İmdi, zamane tarihçisinin buradaki basit tarih hatasını görmeyelim ve buraya kadar söylediklerine el-hak doğrudur diyelim. Hemen ardından “oysa” diyor zamane tarihçisi: “Oysa Atatürk de yazısında Hukuk-ı Beşer gazetesinde çıkan bir yazıdan söz ediyor. Bu gazete, bildiğimiz gibi Hasan Tahsin’in başyazarı olduğu gazetedir. Acaba Atatürk’ün Hasan Tahsin’e düşmanlığı, kendisine ‘vurguncu, haydutbaşı’ demesinden geliyor olabilir mi? Burada bir isim karışıklığı var. Mevlanzade Rıfat’ın çıkardığı gazetenin ismi İnkılab-ı Beşer. Çıkardığı diğer bir gazetenin adı, Hukuk-ı Umumiye. Muhtemelen bu iki ismin Atatürk’ün hafızasında karışması sonucunda İnkılab-ı Beşer’de çıkan yazıyı, Atatürk Hukuk-ı Beşer’de çıkmış diye şikayet etmiştir...”

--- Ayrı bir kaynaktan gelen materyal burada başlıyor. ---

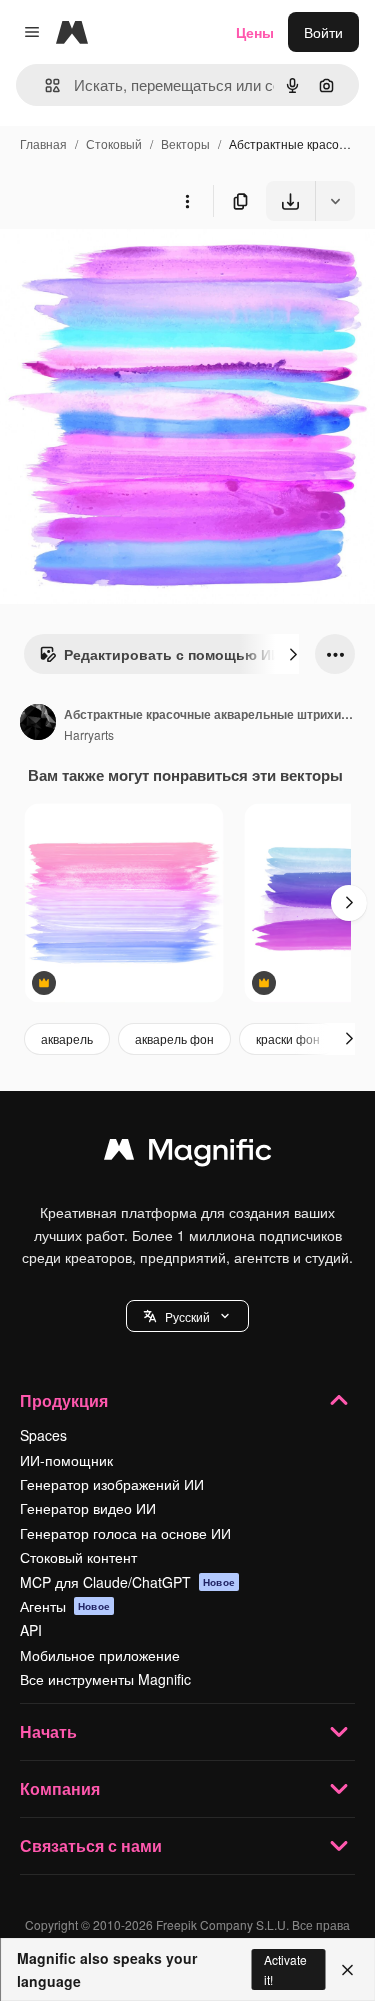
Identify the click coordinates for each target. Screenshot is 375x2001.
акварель (67, 1038)
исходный (134, 267)
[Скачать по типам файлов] (335, 201)
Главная (43, 143)
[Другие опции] (187, 201)
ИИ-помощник (66, 1460)
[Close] (347, 1970)
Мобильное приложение (100, 1655)
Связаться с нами (91, 1845)
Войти (323, 32)
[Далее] (293, 654)
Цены (255, 32)
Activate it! (285, 1969)
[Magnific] (188, 1154)
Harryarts (89, 734)
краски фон (288, 1038)
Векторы (185, 143)
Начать (48, 1731)
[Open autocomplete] (44, 85)
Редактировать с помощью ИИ (172, 654)
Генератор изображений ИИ (112, 1484)
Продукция (64, 1400)
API (31, 1630)
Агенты (65, 1606)
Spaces (43, 1435)
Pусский (187, 1316)
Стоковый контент (78, 1557)
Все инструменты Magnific (105, 1679)
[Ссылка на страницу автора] (38, 724)
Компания (60, 1788)
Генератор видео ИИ (88, 1508)
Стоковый (114, 143)
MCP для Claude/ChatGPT (127, 1582)
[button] (187, 1316)
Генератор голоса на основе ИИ (125, 1533)
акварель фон (174, 1038)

 Ey şimdi ne diyelim! Eğer söz konusu yazı, Hasan Tahsin’in başyazarlığını yaptığı Hukuk-ı Beşer’de çıkmamışsa “Atatürk’ün Hasan Tahsin’e düşmanlığı, kendisine ‘vurguncu, haydutbaşı’ demesinden geliyor olabilir mi?” sorusuna ne cevap verelim!...

Evvela Ferid Paşa hükümetine yöneltilen sorunun yer aldığı Hukuk-ı Beşer gazetesinin Hasan Tahsin ile hiçbir ilgisinin olmadığını belirtelim. Üstelik bunu, zamane tarihçisi de biliyor! Zira Hasan Tahsin’in başyazarlığını yaptığı Hukuk-ı Beşer gazetesi, zamane tarihselcisinin zamana kayıt düştüğü tarihten bir yıl önce, İzmir Büyük Şehir Belediyesi tarafından -âdeta bir katliam denecek kadar baştan sona yanlış okumalarla perişan edilmiş olsa da- günümüz harflerine aktarılarak kitap formatında basılmıştı. Bu gazeteye muhtemelen şöyle bir göz gezdirmiş zamane tarihçisi. Aksi hâlde yukarıda değindimiz üzere “Tetikçi Hasan Tahsin’den bir kahraman yontma derdine düşenlere” yönelttiği o sarsıcı soruları, başka türlü sıralayamazdı! Ancak İzmir’de çıkan bu gazeteyle eş zamanlı olarak bir başka Hukuk-ı Beşer gazetesinin de Mevlanzade Rifat tarafından İstanbul’da çıkarıldığını her ne hikmetse görememiş...

Meşhur ama maruf mu?

İmdi “Bu kadar meşhur ve maruf bir zamane tarihselcisi, nasıl olur da böyle bir gazeteyi görmez?” sorusunu duyar gibi oluyorum! Ama maalesef bu soruya verilebilecek makul bir cevap bulamıyorum! Bu yüzden belki mazur görülebilir vehmiyle “Herhâlde o muhteşem ‘Mulkuus’ semiyotiğini inşa etmeye uğraşırken gözü hiçbir şeyi görmez olmuştur da hiç değilse Hasan Duman’ın Arap Harfli Süreli Yayınlar Toplu Kataloğu’na bile bakma ihtiyacı hissetmemiştir!” diyeceğim... Çünkü aksi hâlde dünya kadar araştırmacının düzeltmeye cesaret edemediği o müthiş hatayı, vatan-millet ve sair aşkına düzeltme cesareti kırılır ve bu mazlum milleti malul bir tarihle yaşamaya mahkûm eden sarışınları morartmak için “Burada bir isim karışıklığı var. Mevlanzade Rıfat’ın çıkardığı gazetenin ismi İnkılab-ı Beşer. Çıkardığı diğer bir gazetenin adı, Hukuk-ı Umumiye. Muhtemelen bu iki ismin Atatürk’ün hafızasında karışması sonucunda İnkılab-ı Beşer’de çıkan yazıyı, Atatürk Hukuk-ı Beşer’de çıkmış diye şikayet etmiştir.” deme cesaretini gösteremezdi. Kaldı ki bu, “Mulkuus” semiyotiğine de aykırı düşerdi. Çünkü bu yöntemle şimdiye kadar söz konusu tarihsel meseleyle alakalı belge yahut kanıtların kolaylıkla vardan yok, yoktan var edilebildiğini herhâlde zamane tarihselcisinin okuyucuları da anlamış olmalıdır!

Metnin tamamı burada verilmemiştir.